### WHAT IS REQUIRED:
Lay out every line of the records below as a JSON list of strings, one string per line, and leave out the blank lines.

**** DATASET

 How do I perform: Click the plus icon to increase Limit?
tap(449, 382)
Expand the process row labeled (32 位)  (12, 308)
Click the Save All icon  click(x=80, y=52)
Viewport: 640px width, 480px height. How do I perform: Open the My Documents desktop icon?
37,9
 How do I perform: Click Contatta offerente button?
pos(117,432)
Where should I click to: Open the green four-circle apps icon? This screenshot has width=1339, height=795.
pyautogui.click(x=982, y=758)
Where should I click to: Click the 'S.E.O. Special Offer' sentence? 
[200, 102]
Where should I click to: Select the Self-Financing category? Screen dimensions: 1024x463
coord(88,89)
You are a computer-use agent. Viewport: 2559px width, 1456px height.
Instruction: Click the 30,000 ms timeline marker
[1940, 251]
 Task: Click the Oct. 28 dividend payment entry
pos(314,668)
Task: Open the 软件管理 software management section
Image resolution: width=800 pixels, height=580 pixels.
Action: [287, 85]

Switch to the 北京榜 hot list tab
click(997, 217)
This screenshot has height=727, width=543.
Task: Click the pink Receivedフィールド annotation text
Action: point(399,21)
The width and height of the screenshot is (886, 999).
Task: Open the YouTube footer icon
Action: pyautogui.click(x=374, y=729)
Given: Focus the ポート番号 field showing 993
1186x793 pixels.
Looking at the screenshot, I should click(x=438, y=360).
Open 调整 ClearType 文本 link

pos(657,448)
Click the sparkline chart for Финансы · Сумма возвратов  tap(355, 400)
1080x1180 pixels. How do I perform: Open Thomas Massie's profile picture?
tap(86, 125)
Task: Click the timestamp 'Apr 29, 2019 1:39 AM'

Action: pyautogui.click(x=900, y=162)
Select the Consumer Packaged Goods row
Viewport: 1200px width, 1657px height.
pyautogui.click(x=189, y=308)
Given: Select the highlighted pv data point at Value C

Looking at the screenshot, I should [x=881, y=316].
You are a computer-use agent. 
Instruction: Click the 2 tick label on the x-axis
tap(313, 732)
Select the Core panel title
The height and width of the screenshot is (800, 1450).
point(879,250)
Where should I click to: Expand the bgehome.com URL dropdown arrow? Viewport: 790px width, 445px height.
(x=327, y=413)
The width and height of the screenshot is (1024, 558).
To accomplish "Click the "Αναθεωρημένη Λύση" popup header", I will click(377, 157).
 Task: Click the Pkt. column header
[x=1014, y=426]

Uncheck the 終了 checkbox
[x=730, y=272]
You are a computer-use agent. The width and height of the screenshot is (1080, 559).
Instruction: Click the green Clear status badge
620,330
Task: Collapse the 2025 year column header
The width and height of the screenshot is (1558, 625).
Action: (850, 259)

********

### WRITTEN RESPONSE:
[
  " How do I perform: Click the plus icon to increase Limit?",
  "tap(449, 382)",
  "Expand the process row labeled (32 位)  (12, 308)",
  "Click the Save All icon  click(x=80, y=52)",
  "Viewport: 640px width, 480px height. How do I perform: Open the My Documents desktop icon?",
  "37,9",
  " How do I perform: Click Contatta offerente button?",
  "pos(117,432)",
  "Where should I click to: Open the green four-circle apps icon? This screenshot has width=1339, height=795.",
  "pyautogui.click(x=982, y=758)",
  "Where should I click to: Click the 'S.E.O. Special Offer' sentence? ",
  "[200, 102]",
  "Where should I click to: Select the Self-Financing category? Screen dimensions: 1024x463",
  "coord(88,89)",
  "You are a computer-use agent. Viewport: 2559px width, 1456px height.",
  "Instruction: Click the 30,000 ms timeline marker",
  "[1940, 251]",
  " Task: Click the Oct. 28 dividend payment entry",
  "pos(314,668)",
  "Task: Open the 软件管理 software management section",
  "Image resolution: width=800 pixels, height=580 pixels.",
  "Action: [287, 85]",
  "Switch to the 北京榜 hot list tab",
  "click(997, 217)",
  "This screenshot has height=727, width=543.",
  "Task: Click the pink Receivedフィールド annotation text",
  "Action: point(399,21)",
  "The width and height of the screenshot is (886, 999).",
  "Task: Open the YouTube footer icon",
  "Action: pyautogui.click(x=374, y=729)",
  "Given: Focus the ポート番号 field showing 993",
  "1186x793 pixels.",
  "Looking at the screenshot, I should click(x=438, y=360).",
  "Open 调整 ClearType 文本 link",
  "pos(657,448)",
  "Click the sparkline chart for Финансы · Сумма возвратов  tap(355, 400)",
  "1080x1180 pixels. How do I perform: Open Thomas Massie's profile picture?",
  "tap(86, 125)",
  "Task: Click the timestamp 'Apr 29, 2019 1:39 AM'",
  "Action: pyautogui.click(x=900, y=162)",
  "Select the Consumer Packaged Goods row",
  "Viewport: 1200px width, 1657px height.",
  "pyautogui.click(x=189, y=308)",
  "Given: Select the highlighted pv data point at Value C",
  "Looking at the screenshot, I should [x=881, y=316].",
  "You are a computer-use agent. ",
  "Instruction: Click the 2 tick label on the x-axis",
  "tap(313, 732)",
  "Select the Core panel title",
  "The height and width of the screenshot is (800, 1450).",
  "point(879,250)",
  "Where should I click to: Expand the bgehome.com URL dropdown arrow? Viewport: 790px width, 445px height.",
  "(x=327, y=413)",
  "The width and height of the screenshot is (1024, 558).",
  "To accomplish \"Click the \"Αναθεωρημένη Λύση\" popup header\", I will click(377, 157).",
  " Task: Click the Pkt. column header",
  "[x=1014, y=426]",
  "Uncheck the 終了 checkbox",
  "[x=730, y=272]",
  "You are a computer-use agent. The width and height of the screenshot is (1080, 559).",
  "Instruction: Click the green Clear status badge",
  "620,330",
  "Task: Collapse the 2025 year column header",
  "The width and height of the screenshot is (1558, 625).",
  "Action: (850, 259)"
]